***** Information supplied

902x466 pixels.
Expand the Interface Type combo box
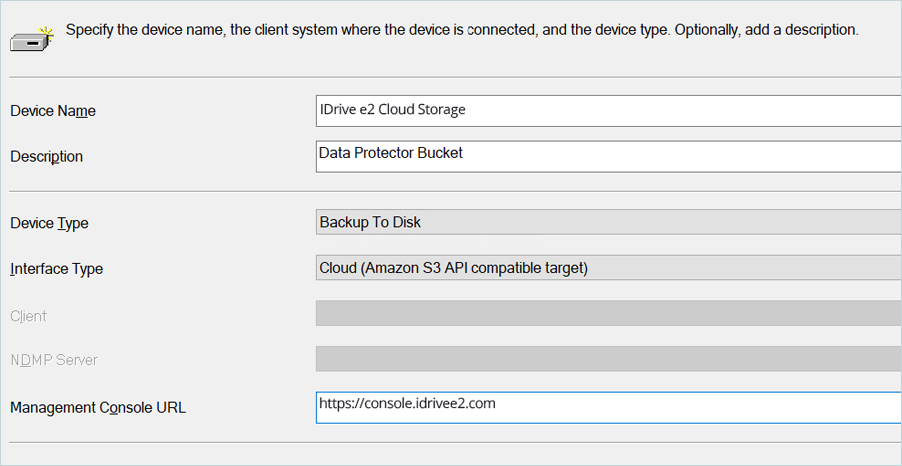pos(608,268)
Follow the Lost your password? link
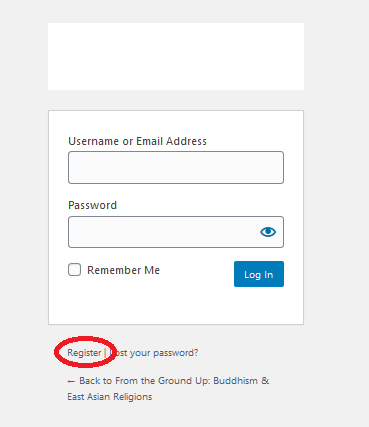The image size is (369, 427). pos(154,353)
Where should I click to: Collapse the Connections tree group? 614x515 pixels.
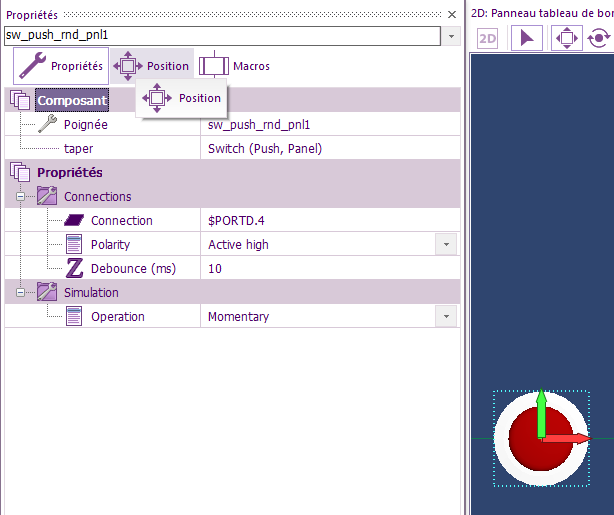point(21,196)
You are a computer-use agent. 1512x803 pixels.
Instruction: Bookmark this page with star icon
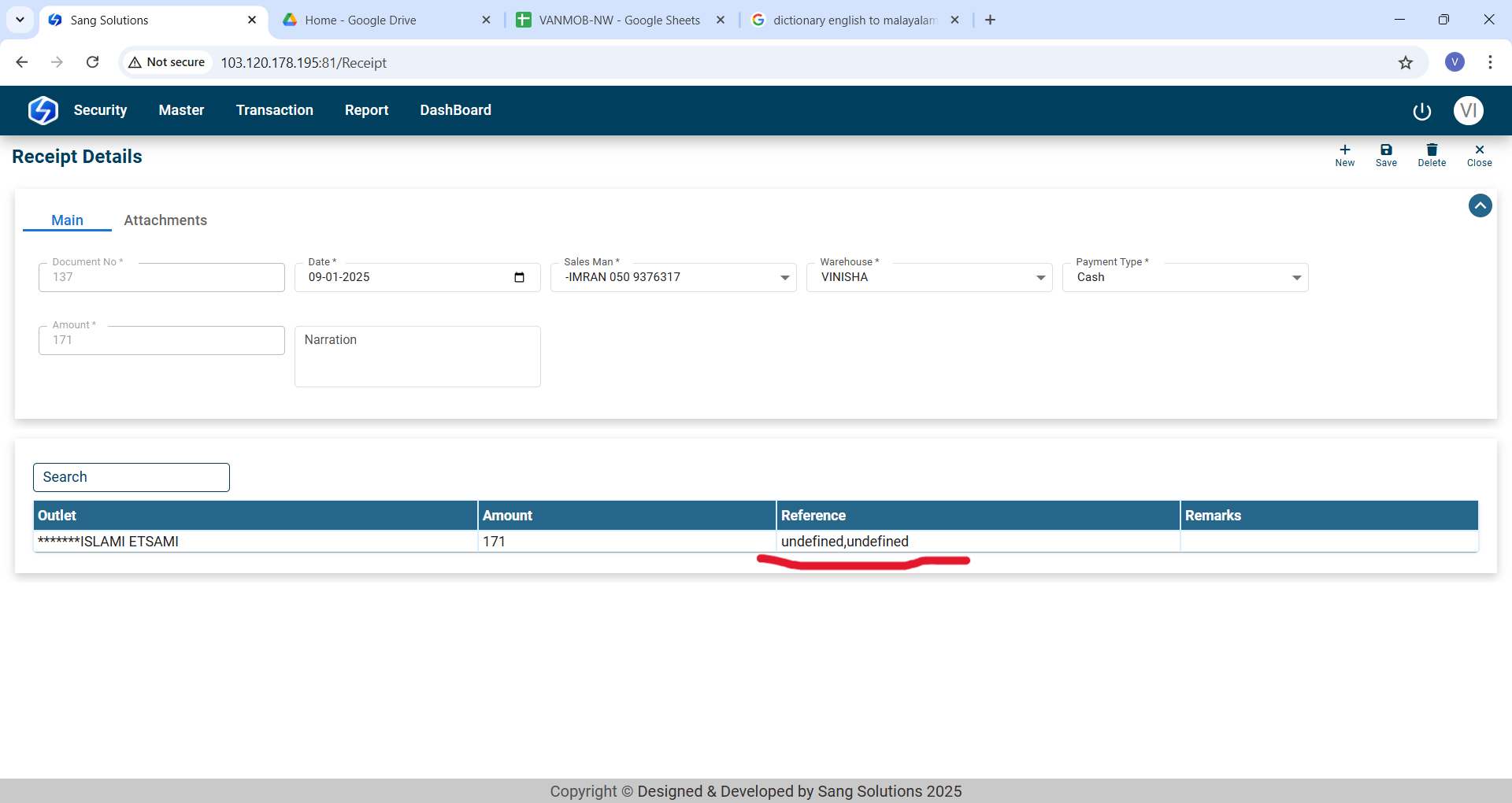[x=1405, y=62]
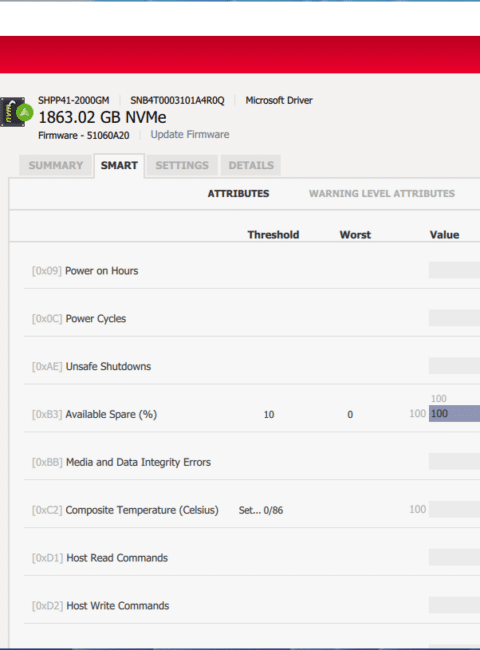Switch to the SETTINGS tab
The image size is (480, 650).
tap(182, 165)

**********

• _Required action_:
Print the lines from the line with "Expand the Interface Type combo box" to the end of the data above. Include both ends, exclude the pictures, and add nothing else.

• _Solution to the exercise_:
Expand the Interface Type combo box
pos(608,268)
Follow the Lost your password? link
The image size is (369, 427). pos(154,353)
Where should I click to: Collapse the Connections tree group? 614x515 pixels.
point(21,196)
You are a computer-use agent. 1512x803 pixels.
Instruction: Bookmark this page with star icon
[x=1405, y=62]
Switch to the SETTINGS tab
The image size is (480, 650).
tap(182, 165)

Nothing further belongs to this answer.